Well, let’s tally up the number of BI tools you have. You certainly use Excel, most likely have
a legacy BI tool like SAP, Oracle, or IBM and there is a good chance you’ve introduced
a 2nd generation data viz tool like Tableau or Power BI. If you are
cutting edge, you might also have an augmented analytics tool like ThoughtSpot.
So you probably have 3 BI tools, if not more. Our thought exercise is supported by research from Gartner and Forrester, as well as an informal survey I conducted on LinkedIn, and I haven’t even touched on tools with analytics capabilities like Salesforce.
The point I am trying to make is that it’s very hard to keep up with innovation, resulting in the co-existence of many multi-generational analytics tools. Enterprise companies are simply too big and move too slow to keep pace while simultaneously consolidating technology to a single platform.
“Who cares? What’s the
Having multiple BI tools makes it hard to use analytics and make decisions. All of your end-users are concerned with analytics tools, instead of DECISION MAKING. This creates silos of BI assets, making it difficult to find information, hard to drive BI adoption, impossible to establish data governance, consistency, or ease of use. This is a huge obstacle to establishing a strong data culture or effectively executing a change management strategy. To put it plainly, it makes things difficult. People don’t like difficult. People like easy. People like fast.
“What is the solution?”
I’m glad you asked! ? The solution is Digital Hive. Digital Hive is “Your Intelligent Enterprise Portal” that surfaces and recommends analytics in a personalized experience.

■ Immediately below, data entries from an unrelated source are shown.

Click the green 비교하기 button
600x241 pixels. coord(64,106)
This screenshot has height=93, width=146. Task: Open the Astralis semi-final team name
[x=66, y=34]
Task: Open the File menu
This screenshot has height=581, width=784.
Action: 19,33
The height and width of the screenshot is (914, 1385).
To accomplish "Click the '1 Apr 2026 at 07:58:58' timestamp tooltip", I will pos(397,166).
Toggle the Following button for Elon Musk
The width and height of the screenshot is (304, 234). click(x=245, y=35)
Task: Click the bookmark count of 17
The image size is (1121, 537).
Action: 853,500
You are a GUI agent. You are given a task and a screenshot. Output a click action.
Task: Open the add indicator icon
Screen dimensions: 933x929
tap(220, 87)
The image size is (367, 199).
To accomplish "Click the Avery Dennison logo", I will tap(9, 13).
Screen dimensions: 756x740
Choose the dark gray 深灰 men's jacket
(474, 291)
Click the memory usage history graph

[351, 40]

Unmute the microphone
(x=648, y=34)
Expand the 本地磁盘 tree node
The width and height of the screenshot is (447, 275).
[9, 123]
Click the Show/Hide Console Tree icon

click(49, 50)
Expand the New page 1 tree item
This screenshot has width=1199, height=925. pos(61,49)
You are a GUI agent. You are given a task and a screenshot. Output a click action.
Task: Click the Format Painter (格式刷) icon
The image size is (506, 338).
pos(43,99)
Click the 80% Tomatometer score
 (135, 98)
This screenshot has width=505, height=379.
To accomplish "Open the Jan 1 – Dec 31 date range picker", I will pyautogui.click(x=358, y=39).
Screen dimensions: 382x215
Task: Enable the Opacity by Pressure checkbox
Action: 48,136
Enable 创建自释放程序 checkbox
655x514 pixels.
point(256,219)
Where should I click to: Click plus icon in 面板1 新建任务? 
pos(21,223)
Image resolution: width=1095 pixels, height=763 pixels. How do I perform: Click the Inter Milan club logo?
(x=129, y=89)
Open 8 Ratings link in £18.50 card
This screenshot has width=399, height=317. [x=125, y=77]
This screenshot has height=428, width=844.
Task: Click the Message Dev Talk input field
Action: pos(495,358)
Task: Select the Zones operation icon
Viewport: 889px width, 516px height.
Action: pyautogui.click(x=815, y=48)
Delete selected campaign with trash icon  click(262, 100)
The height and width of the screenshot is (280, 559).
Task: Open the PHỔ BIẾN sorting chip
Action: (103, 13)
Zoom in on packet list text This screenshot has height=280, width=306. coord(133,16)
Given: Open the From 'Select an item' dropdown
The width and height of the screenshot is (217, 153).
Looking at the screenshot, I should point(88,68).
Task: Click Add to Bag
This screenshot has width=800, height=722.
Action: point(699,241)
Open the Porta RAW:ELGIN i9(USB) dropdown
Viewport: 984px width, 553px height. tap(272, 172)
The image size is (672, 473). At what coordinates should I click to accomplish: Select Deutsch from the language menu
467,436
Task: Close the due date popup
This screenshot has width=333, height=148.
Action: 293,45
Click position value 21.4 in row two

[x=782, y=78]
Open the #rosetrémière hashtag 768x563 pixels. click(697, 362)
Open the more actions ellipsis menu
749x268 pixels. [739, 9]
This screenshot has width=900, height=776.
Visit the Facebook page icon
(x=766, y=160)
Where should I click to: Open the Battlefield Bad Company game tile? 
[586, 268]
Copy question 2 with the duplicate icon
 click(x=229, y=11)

Recently, I finished my second Ironman 70.3 triathlon (for the record, that is NOT me in the photo). The triathlon is made up of three segments: swim, bike, and run. While the finishing time is reflected as a single value, there are 5 distinct times that comprise the total. Not surprisingly, the times for the swim, bike, and run portions are included, but also in the mix, are the two transition times. A transition is the time spent between the different events. Once an athlete crosses the finish line, these five times are summarized for the final result.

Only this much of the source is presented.